To show an iPad didn’t need a stylus to be productive, Apple announced iPad versions of its iWork suite, bringing a word processor, spreadsheet and, and presentation software to its tablet.

Apple’s tablet was criticized for its strong ties to the iPhone. But Sinofsky pointed out “iPad had a 3G modem BECAUSE it was built on the iPhone. If you could figure out the device drivers and software for a PC, you’d need a multi-hundred dollar USB modem and a $60/month fee at best. The iPad made this a $29.99 option on AT&T and a slight uptick in purchase price.”

A shockingly low cost

The price Apple picked for the first iPad took aim at the market for netbooks and other low-cost PCs. “Starting at $499, iPad was a shot right across the consumer laptop,” said Sinofsky. “Consumer laptops were selling over 100 million units a year! Pundits were shocked at the price. I ordered mine arriving in 60/90 days.”

And the iPad enjoyed an immediate rush of sales. “In first year 2010-2011 Apple sold 20 million iPads,” noted the the former Microsoft executive. “That same year would turn out to be an historical high water mark for PCs (365M, ~180M laptops). Analysts had forecasted more than 500M PCs were now rapidly increasing tablet forecasts to 100’s of million and dropping PC.”

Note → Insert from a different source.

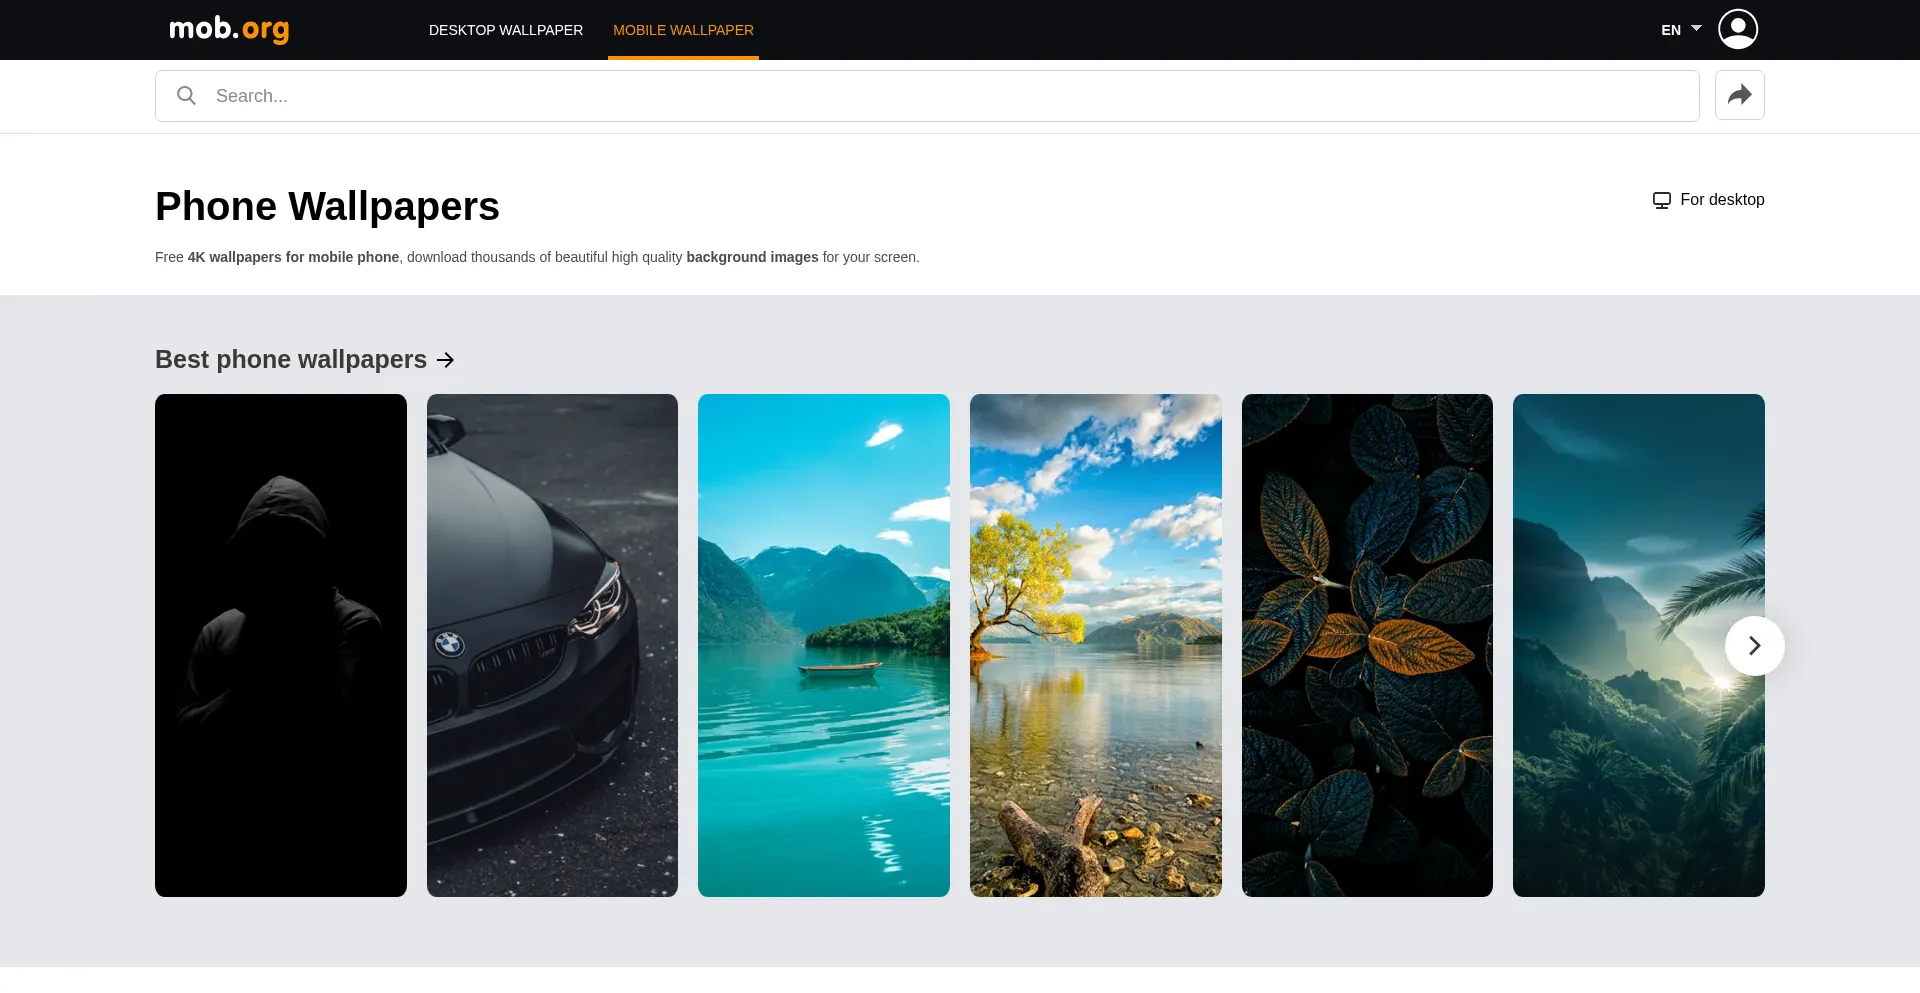
Task: Select the Mobile Wallpaper tab
Action: (x=683, y=30)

An existential threat to Microsoft

And Apple’s tablet was equally bad news for Microsoft. “The iPad and iPhone were soundly existential threats to Microsoft’s core platform business. Without a platform Microsoft controlled that developers sought out, the soul of the company was ‘missing,’” said Sinofsky.

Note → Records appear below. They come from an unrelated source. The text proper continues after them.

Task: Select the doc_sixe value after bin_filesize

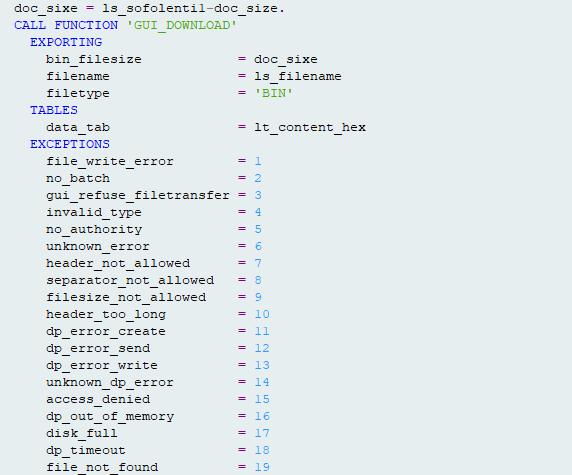Action: pyautogui.click(x=286, y=59)
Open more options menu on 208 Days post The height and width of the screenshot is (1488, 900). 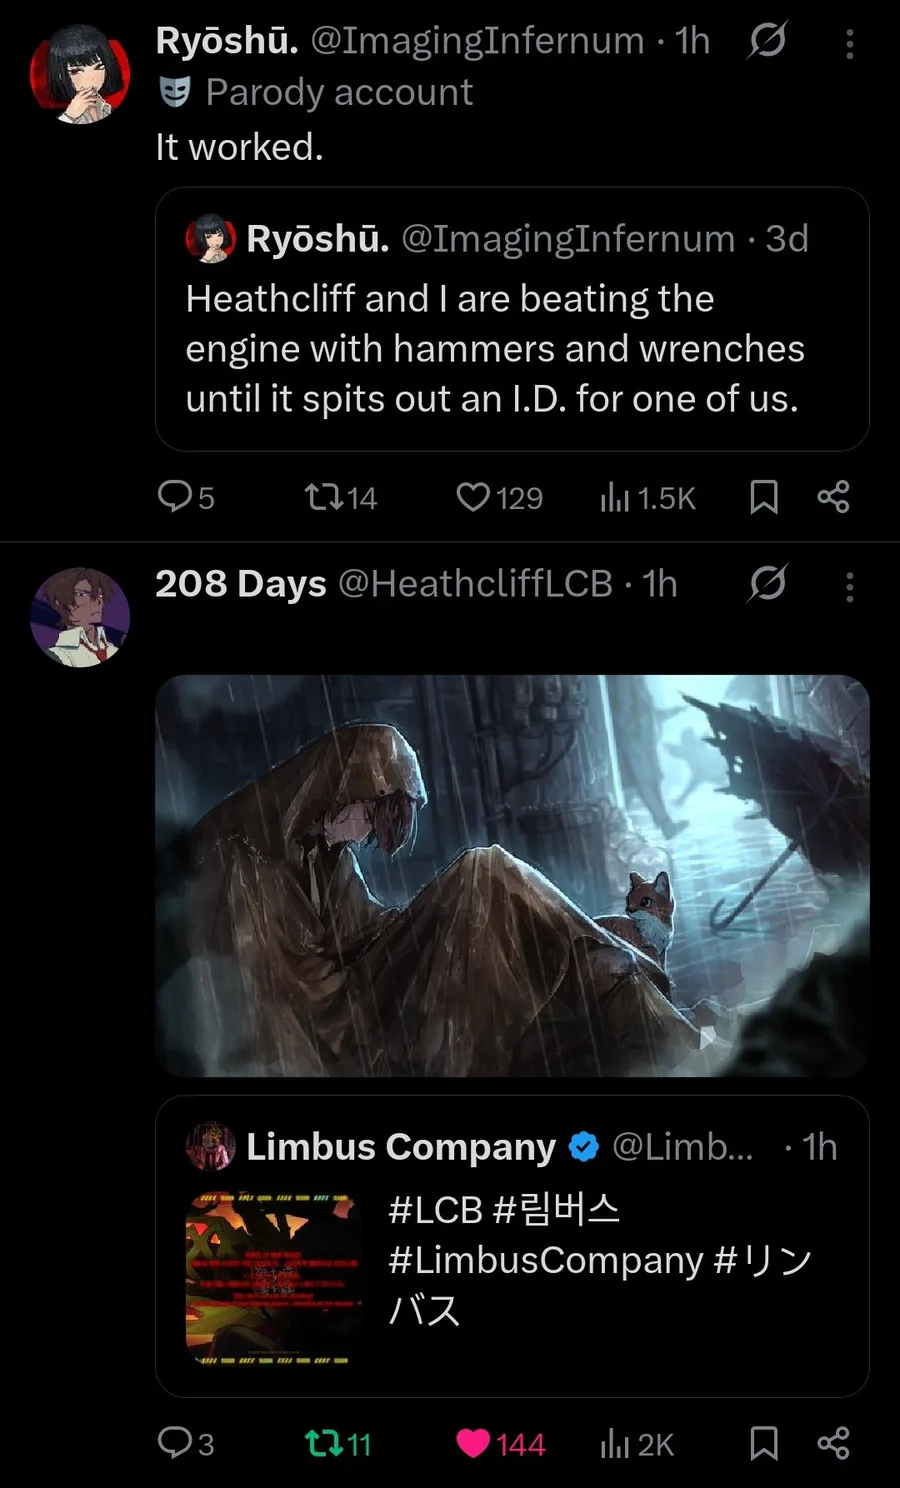(x=849, y=586)
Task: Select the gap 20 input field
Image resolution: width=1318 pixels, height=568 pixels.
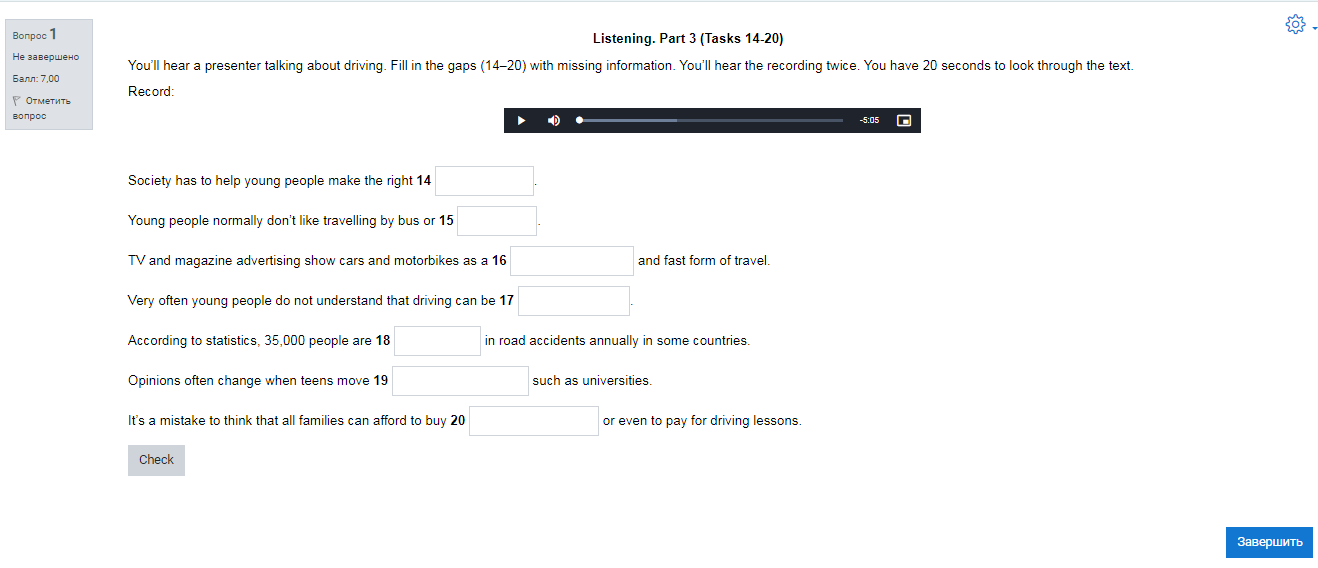Action: click(x=534, y=421)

An iPad accessory stood out to the head of Windows at Microsoft. “The kicker for me, though, was that keyboard stand for the iPad,” he said. “It was such a hack. Such an obvious ‘objection handler.’ But it was critically important because it was a clear reminder that the underlying operating system was ‘real’…it was not a ‘phone OS.’

“Knowing the iPhone and now iPad ran an robust OS under the hood, with a totally different ‘shell”, interface model (touch), and app model (APIs and architecture) had massive implications for being the leading platform provider for computers,” finished Sinofsky. “That was my Jan 27, 2010.”